A nice new example of what's called "parasitic storage." This kind should be easy enough to detect on Reddit's end: encrypted and binary data look very different from text. Further, if a site allows binary, it's different from crypto. The only type that's hard to filter is custom stego whose patterns look similar to normally accepted traffic. Extra true if it's a high volume site.

gprasanth 11 years ago

From 2010: https://nealpoole.com/blog/2010/12/bit-ly-file-storage-cleve...

yuhong 11 years ago

Reminds me of: https://twitter.com/manzoor_e/status/604072602114605056/phot...

biturd 11 years ago

how do you get a Mac OS X GUI around this if it is written in python? Can you do the same with perl, php, and other languages? Interface Builder has always been a stumbling block for me to even begin to learn Obj-C or Swift.

  • ssalenik 11 years ago

    It says in the readme he uses wxPython (wxWidgets). You could also use Qt as I believe both use native Cocoa underneath. You can't do everything that is possible if you were coding on Obj-C or Swift, but the stuff you can do looks native. Both have bindings in many languages.

  • jamesjwang 11 years ago

    We used wxpython, which uses native GUI elements based on the OS. There are bindings for other a bunch of other languages too: https://www.wxwidgets.org/

justintbassett 11 years ago

Please don't do this . . .

zedadex 11 years ago

I remember once briefly thinking how fun it'd be to do something like this, before realizing with the spam filters the way they are it'd probably be the last thing I ever did on the site.

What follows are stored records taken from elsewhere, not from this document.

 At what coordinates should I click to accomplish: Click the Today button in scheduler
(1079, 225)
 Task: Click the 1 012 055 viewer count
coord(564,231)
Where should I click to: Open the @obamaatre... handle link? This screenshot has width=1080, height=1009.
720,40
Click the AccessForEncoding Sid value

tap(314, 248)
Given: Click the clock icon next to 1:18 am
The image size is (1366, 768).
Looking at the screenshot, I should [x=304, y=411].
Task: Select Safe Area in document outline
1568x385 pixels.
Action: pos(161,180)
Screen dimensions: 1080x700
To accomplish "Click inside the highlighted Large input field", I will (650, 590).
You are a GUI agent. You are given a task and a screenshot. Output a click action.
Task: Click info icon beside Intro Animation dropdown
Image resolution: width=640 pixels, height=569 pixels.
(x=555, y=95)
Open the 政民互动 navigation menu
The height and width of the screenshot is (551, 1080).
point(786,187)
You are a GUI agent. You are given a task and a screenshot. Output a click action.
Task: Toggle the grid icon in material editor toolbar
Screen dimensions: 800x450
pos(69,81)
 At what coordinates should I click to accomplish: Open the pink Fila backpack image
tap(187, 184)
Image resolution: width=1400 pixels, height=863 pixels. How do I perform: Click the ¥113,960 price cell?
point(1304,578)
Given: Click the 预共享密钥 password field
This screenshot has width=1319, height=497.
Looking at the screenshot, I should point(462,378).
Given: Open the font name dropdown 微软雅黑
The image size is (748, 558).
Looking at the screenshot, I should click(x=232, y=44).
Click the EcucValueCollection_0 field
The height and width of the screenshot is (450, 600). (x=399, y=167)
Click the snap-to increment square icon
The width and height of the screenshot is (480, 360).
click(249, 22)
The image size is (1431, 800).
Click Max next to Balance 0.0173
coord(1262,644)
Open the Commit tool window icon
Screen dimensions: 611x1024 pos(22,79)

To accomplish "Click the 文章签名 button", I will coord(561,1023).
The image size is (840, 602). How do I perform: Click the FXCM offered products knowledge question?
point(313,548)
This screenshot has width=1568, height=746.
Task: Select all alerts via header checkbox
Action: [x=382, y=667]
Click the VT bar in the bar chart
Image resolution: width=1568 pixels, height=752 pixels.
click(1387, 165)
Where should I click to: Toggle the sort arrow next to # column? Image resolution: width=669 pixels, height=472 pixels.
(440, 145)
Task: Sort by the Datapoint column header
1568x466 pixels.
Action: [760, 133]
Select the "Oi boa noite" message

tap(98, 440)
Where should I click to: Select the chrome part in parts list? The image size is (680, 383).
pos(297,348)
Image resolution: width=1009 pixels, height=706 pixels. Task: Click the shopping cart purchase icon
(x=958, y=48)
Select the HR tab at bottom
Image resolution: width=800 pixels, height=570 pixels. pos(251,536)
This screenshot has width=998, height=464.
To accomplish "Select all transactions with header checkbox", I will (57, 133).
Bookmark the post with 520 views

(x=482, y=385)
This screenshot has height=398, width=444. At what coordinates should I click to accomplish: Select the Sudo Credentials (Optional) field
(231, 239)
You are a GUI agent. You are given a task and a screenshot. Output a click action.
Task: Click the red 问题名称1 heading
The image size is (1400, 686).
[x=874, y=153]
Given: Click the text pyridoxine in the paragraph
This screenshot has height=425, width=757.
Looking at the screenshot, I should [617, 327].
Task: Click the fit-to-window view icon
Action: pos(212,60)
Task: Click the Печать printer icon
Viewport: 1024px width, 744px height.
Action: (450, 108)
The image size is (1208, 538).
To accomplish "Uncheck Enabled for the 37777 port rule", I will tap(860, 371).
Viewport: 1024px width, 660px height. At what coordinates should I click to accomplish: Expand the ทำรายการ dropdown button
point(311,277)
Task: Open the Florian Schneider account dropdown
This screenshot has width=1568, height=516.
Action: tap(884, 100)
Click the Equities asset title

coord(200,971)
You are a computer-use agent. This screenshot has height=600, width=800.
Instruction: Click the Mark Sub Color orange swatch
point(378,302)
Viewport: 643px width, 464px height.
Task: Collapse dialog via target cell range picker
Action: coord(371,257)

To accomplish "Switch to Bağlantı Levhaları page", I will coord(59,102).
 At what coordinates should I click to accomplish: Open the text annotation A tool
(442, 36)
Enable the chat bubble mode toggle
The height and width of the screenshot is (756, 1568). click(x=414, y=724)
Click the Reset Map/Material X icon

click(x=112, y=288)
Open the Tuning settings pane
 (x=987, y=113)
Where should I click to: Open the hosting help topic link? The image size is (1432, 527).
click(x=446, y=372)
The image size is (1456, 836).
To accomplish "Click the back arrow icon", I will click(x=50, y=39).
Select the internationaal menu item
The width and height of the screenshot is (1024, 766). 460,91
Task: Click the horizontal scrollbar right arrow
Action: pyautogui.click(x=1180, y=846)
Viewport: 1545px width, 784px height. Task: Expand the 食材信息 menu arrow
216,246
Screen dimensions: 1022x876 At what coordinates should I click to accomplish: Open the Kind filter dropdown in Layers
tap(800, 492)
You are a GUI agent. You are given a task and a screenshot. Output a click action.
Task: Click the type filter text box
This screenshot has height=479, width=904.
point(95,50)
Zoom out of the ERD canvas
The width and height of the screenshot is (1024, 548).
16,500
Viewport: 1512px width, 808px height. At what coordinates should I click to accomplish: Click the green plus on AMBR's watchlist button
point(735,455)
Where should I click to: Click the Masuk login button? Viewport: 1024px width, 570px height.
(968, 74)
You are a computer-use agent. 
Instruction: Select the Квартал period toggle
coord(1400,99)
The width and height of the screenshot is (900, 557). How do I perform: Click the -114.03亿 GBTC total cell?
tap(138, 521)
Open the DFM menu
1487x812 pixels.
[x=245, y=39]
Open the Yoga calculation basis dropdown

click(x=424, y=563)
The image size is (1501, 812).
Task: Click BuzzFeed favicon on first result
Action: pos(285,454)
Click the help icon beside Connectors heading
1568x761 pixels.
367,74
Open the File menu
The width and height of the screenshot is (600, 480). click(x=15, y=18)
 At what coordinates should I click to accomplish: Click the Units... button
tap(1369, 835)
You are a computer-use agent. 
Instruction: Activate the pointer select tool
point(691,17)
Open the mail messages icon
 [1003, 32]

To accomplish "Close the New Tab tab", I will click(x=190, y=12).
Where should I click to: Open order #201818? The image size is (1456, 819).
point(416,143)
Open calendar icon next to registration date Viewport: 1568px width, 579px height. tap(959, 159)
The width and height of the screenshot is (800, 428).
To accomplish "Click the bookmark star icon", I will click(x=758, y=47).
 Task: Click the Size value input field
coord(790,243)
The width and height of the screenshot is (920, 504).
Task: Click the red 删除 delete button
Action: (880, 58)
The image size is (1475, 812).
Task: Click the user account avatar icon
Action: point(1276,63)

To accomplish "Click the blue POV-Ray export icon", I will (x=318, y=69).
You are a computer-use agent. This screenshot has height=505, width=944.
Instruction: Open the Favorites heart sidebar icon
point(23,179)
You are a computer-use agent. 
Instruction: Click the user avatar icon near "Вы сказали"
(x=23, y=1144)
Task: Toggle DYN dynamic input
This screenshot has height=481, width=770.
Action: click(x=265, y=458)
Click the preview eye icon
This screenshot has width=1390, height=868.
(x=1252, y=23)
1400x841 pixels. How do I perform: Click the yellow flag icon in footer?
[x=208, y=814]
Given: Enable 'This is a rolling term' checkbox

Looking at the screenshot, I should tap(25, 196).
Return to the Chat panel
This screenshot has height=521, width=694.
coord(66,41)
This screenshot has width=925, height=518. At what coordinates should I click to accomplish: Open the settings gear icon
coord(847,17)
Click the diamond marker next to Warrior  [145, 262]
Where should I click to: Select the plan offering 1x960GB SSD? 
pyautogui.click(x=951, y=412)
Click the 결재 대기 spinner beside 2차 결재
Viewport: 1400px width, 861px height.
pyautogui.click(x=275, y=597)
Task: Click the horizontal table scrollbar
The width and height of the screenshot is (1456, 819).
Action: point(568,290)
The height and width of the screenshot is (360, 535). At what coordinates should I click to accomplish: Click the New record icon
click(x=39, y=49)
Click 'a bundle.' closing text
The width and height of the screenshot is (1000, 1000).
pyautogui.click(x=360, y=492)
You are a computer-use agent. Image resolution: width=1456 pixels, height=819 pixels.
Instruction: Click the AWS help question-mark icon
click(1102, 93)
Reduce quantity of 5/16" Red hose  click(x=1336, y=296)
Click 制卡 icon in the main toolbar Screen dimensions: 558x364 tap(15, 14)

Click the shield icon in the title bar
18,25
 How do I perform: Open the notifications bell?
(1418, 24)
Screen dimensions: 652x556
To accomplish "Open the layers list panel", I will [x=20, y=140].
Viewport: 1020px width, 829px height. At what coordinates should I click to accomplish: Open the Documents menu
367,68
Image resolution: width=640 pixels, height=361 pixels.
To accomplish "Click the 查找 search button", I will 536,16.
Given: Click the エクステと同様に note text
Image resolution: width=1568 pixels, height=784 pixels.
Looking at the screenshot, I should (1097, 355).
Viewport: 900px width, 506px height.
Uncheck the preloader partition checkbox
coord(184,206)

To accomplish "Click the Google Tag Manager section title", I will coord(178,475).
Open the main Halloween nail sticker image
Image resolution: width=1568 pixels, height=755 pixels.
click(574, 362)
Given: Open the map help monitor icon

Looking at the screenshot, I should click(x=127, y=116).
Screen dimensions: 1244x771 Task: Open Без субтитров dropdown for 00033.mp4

Neat proof-of-concept though

digitalsushi 11 years ago

RedditStorage reminds me of a couple business models we tried out that tanked..

The first was a new business where we would go to trade shows, conventions, hell even fast food places, and just collect as many free beverages, condiments, napkins et cetera as possible. Then we'd sell them online.

The other one didn't do much better. We'd go to a Lowes Tool Rental, and just rent a bunch of tools and then re-rent them out of our truck in the parking lot. They had to have them back an hour before Lowes closed for the night.

Our current business model is, we go to bars and hit on people, and if we get their phone numbers, we add it to a subscription service where other people can have access to it.

Honestly, I feel we're no more in the wrong than RedditStorage is.. /s

tomphoolery 11 years ago

> RedditStorage uses an AES encryption algorithm which requires you to choose a password (e.g. "bunny")

Some people still don't know what a password is? =D

harel 11 years ago

What happens when someone uses this to pollute popular subreddits? People will get pissed off...

  • scrrr 11 years ago

    I guess they will simply block the username and delete the comments.

vladtaltos 11 years ago

that is awesome in its complete disregard of reddit :) and a death sentence to itself if it gains popularity as reddit-admins will have to ban the accounts/discard the content :) so it's not that secure a storage idea...

nice little engineering work though. kudos.

mihau 11 years ago

Yeah, it can be done, but who the fuck needs that ?

spydum 11 years ago

does reddit not have some sort of posting throughput limit?